Exercise data:
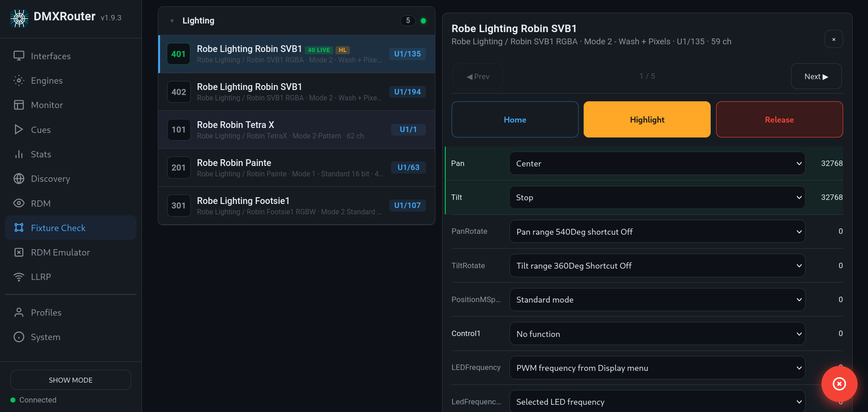Viewport: 868px width, 412px height.
Task: Collapse the Lighting group
Action: [172, 21]
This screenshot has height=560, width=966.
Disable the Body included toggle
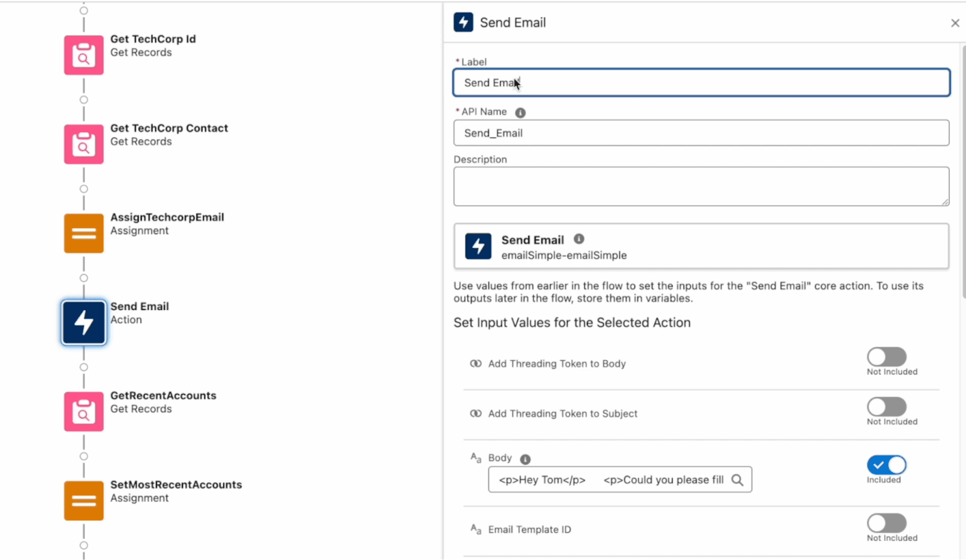886,465
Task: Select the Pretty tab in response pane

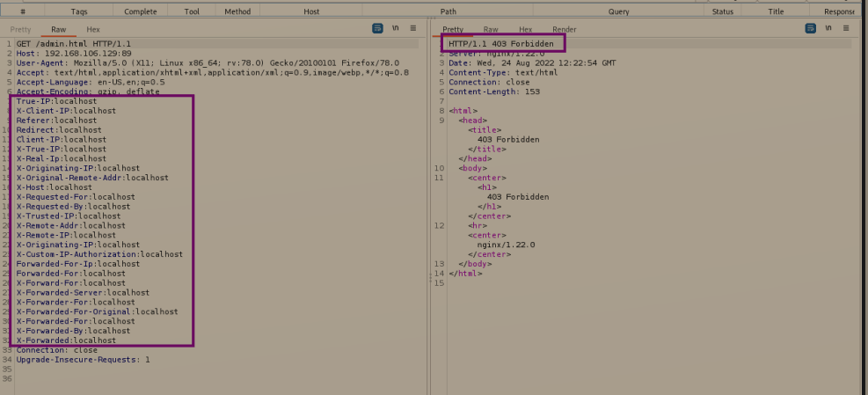Action: click(x=453, y=30)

What this task involves:
Reproduce the lines from the line containing "This screenshot has height=560, width=966." through the end of the records above, exactly and inclusively, omitting pictures.

Output:
This screenshot has height=560, width=966.
Disable the Body included toggle
886,465
Task: Select the Pretty tab in response pane

Action: click(x=453, y=30)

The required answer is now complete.